╭──

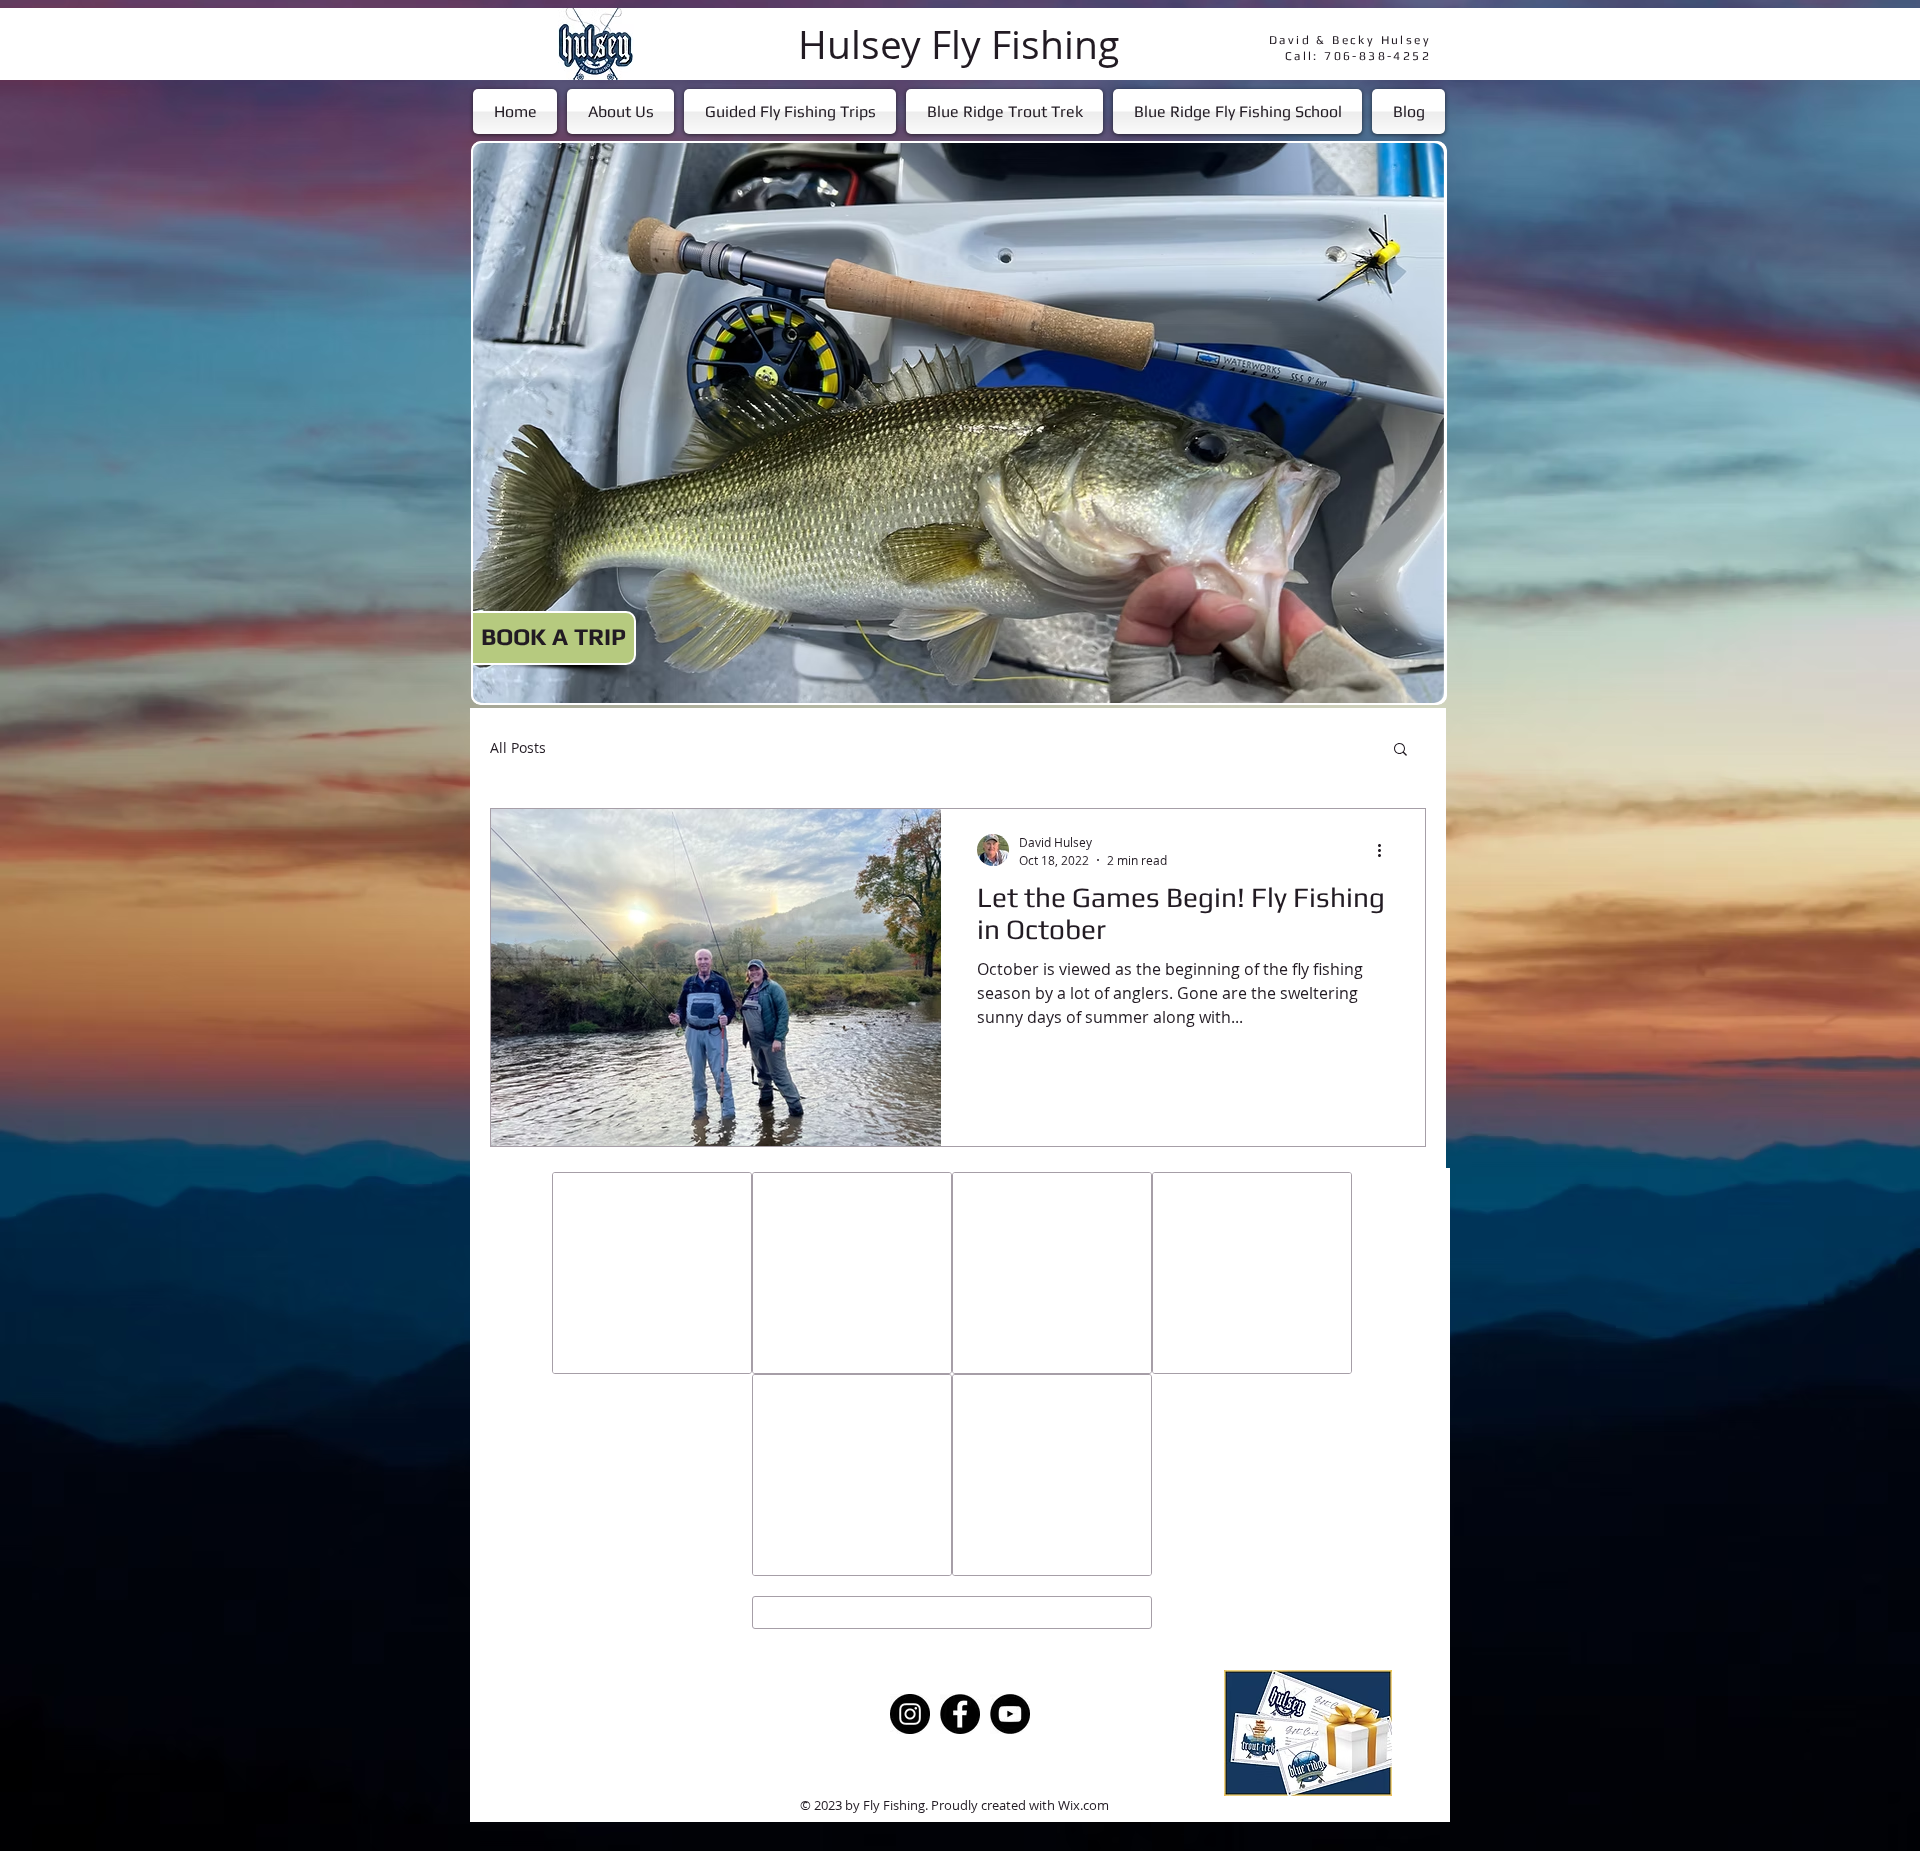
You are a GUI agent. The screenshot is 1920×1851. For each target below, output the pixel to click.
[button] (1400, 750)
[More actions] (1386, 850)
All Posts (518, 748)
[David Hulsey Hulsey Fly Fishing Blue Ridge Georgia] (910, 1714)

╰──

Could you reproduce every record above exactly, leaving out any pictures?

You are a GUI agent. The screenshot is 1920×1851. For each target below, output the pixel to click.
[button] (1400, 750)
[More actions] (1386, 850)
All Posts (518, 748)
[David Hulsey Hulsey Fly Fishing Blue Ridge Georgia] (910, 1714)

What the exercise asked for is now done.